Und schon ist sie vorbei, die geliebte Theaterwoche, untergegangen zwischen tosendem Applaus und schnellem Hinaustrotten der Zuschauer. Eine Theaterwoche voller Action, Spaß, Auswendiglernen und Verkleiden. Eine Theaterwoche, die uns vor der Schule, vor lästigen Leistungskontrollen und Lehrern gerettet hat – wenn auch nur für fünf Tage.

Worum ging es, fragt vielleicht der interessierte Leser. Um Brecht, Bertolt Brecht.
Für mich eine der unzähligen Persönlichkeiten, von denen ich gehört hatte, mit denen ich aber nicht viel verband und über die ich kaum etwas wusste.

Jetzt ist alles anders. Brecht ist mir ein Begriff, ich kenne unzählige Werke von ihm. Und meinen Mitschülern wird es nicht anders gehen. Brecht als pubertierender Jugendlicher. Brecht als Verliebter. Brecht als Gesellschaftskritiker.

Was muss noch gesagt werden? Geben wir Brecht das Wort: „Glotzt nicht so romantisch!!!“ Diese Aufforderung ist der Auftakt unserer Aufführung und versetzt den Zuschauer sofort in die von Brecht gewollte Stimmung. Der Zuschauer soll nicht mitfühlen, sondern das Geschehene mit einem gewissen Abstand betrachten und bewerten und ich denke, dass uns das sehr gut gelungen ist.

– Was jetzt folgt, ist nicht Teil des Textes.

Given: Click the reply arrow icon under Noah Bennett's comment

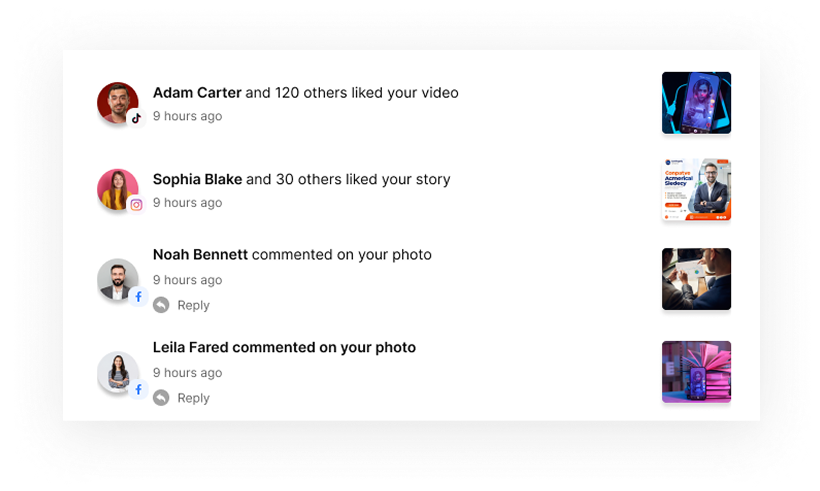Looking at the screenshot, I should (161, 305).
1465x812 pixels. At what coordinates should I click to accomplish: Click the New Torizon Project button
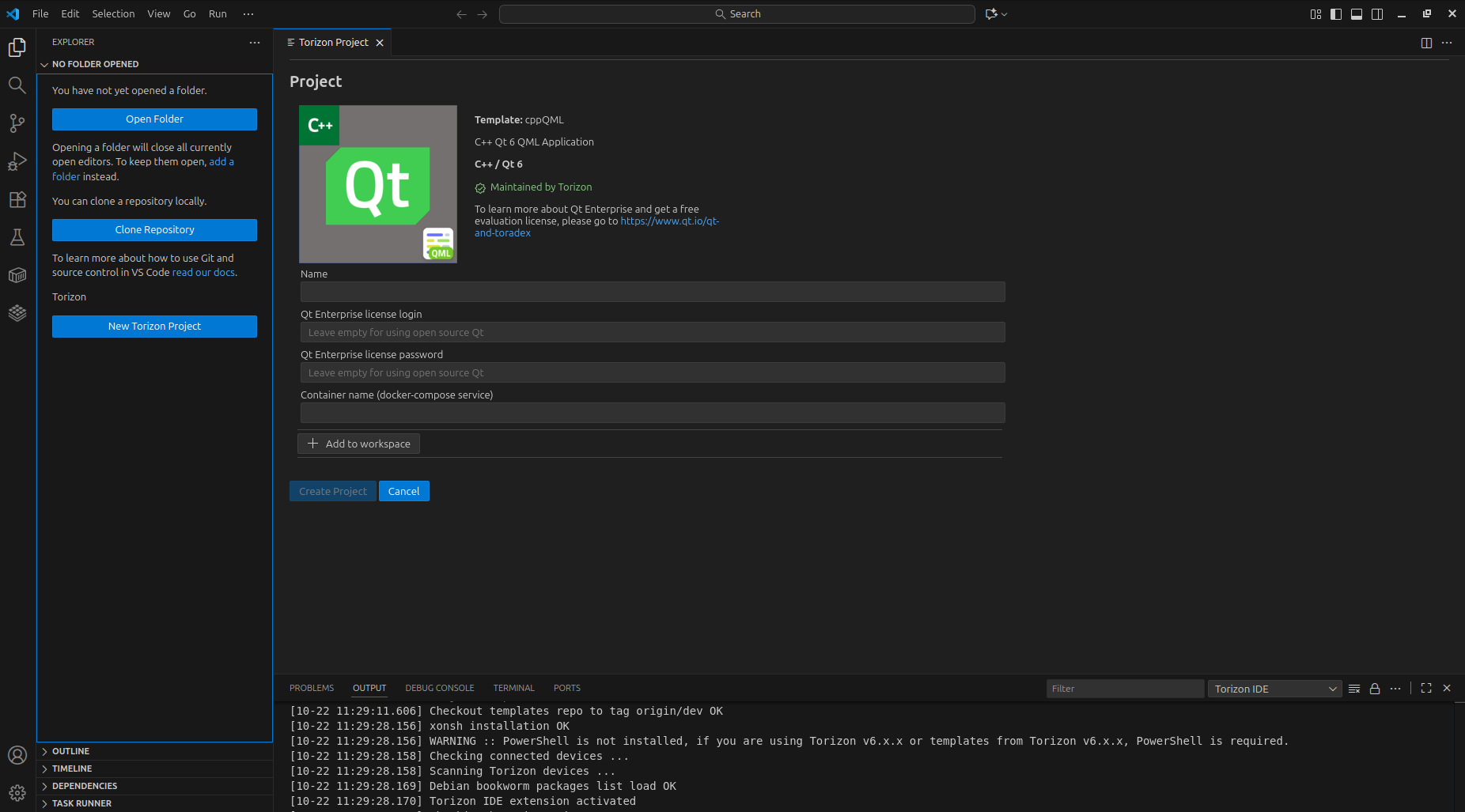coord(153,326)
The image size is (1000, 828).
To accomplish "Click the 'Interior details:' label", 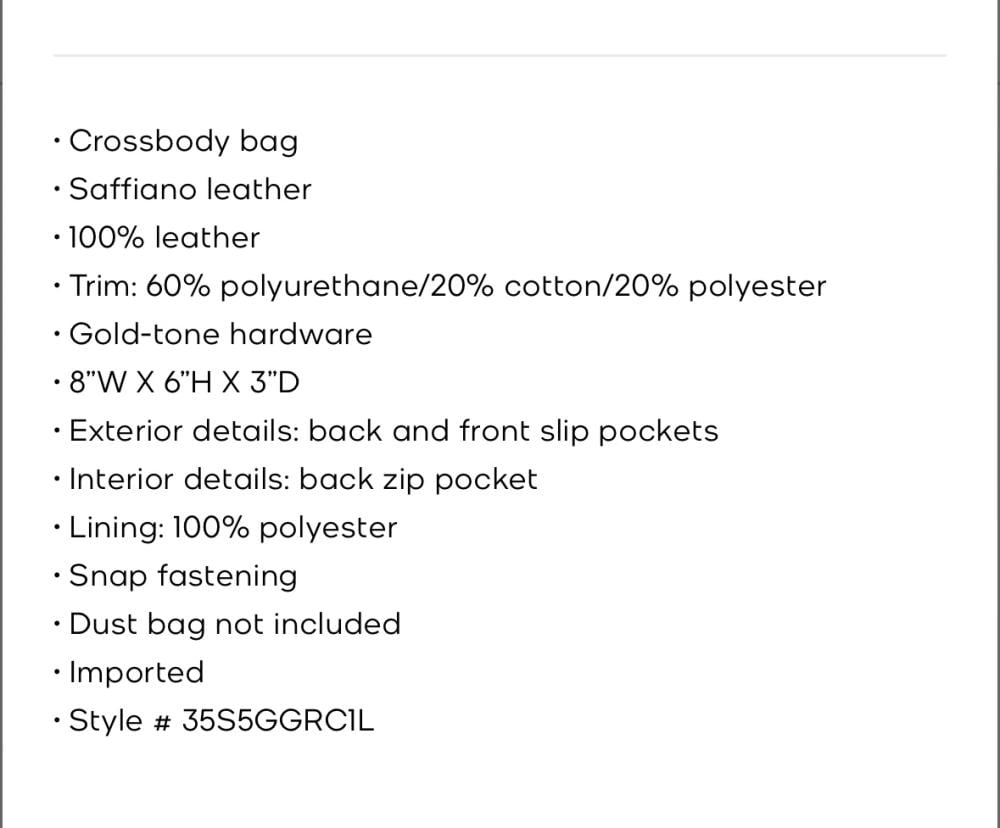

Unser Abend war in vier Abschnitte unterteilt: Gedichte und Anekdoten aus Brechts Kindheit und Jugend, seine Erkenntnisse zum Thema „Lernen und Schule“, seine vielen Lieben und die daraus resultierenden Gedichte und seine Auseinandersetzung mit der Gesellschaft. „Sie sind ein Plattkopf“ – so kommt z.B. „mein“ Gedicht beschuldigend dem aufmerksamen Zuschauer entgegen und bildet den Abschluss einer erfolgreichen Vorstellung und aufregenden Woche.

Alles in allem entstand ein sehr gelungener Abend, auch wenn es vielleicht im Backstage-Bereich manchmal etwas zu laut war, weil wir alle hinter der Bühne auf unsere kleinen oder großen Auftritt warten mussten und Lampenfieber hatten.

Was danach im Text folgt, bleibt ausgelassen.